En ese momento Alfonso sintió de pronto que una fuerza desconocida templaba todos sus músculos. Extendió el brazo con el puño cerrado y golpeó con fuerza el rostro del hombre que le ofrecía el billete de lotería, que pareció trastabillar, retrocedió uno o dos pasos y cayó al suelo de espaldas. Alfonso, mucho más alto y fuerte que él, se acercó y comenzó a patearlo en la cara, en el estómago, en las rodillas flexionadas del hombre andino que no encontraba la manera de cubrirse. La furia crecía en la medida que más lo golpeaba. Otra vez el pensamiento: para qué diablos regresé, me iban a reconocer, la venganza iba a llegar tarde o temprano. Cuando, no contento con las patadas, inclinado sobre el hombre, seguía golpeándolo con los dos puños cerrados, y ya la sangre manchaba sus manos y su terno, sintió que unos brazos vigorosos lo inmovilizaban retirándolo hacia atrás y un policía se acercaba corriendo, mientras hacía sonar su silbato.
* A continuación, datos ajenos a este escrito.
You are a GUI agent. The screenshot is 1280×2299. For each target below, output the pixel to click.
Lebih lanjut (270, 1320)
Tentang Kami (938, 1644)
-No recuerdo bien qué pasó, pero al rato estaba en la Comisaría de Miraflores y mi mamá llegaba agitada, llorando, Alfonsito, otra vez, cómo no has podido controlarte.

-¿Y qué pensaste al ver a tu madre?

-Calculé que ella estaba también en peligro, me dio mucho miedo que la busquen para matarla.

El interlocutor atento se quitó los anteojos, trató de sonreír, lo miró unos momentos en silencio.

-Bueno Alfonso, ha sido una dura experiencia, felizmente la policía ha entendido tu situación y la fiscalía no va a hacer una denuncia. Te voy a sedar para que descanses. Te vas a quedar nuevamente internado en el Hospital. Total, el Larco Herrera ya es como tu casa. Todos te conocen y te quieren.

Alfonso calló y pareció tranquilizarse. Aquí estaré más seguro, pensó. El psiquiatra, sacando su recetario, escribió rápidamente unas palabras, firmó y puso un sello.

-Una dosis mayor de Halopeidol te ayudará a descansar y los miedos irán desapareciendo poco a poco. Te veré la próxima semana en este mismo consultorio.

Tocó una campanilla y entraron al consultorio dos enfermeros. El doctor les entregó la receta en la que había anotado: “Paciente Alfonso Valencia: un nuevo brote psicótico agudo; intensos delirios megalomaníacos y paranoicos. Mantenerlo vigilado”.

Cuando el paciente salió con los dos enfermeros no pudo darse cuenta que, sentada en una banca, al lado izquierdo de la puerta del consultorio, su madre lo miraba con los ojos humedecidos.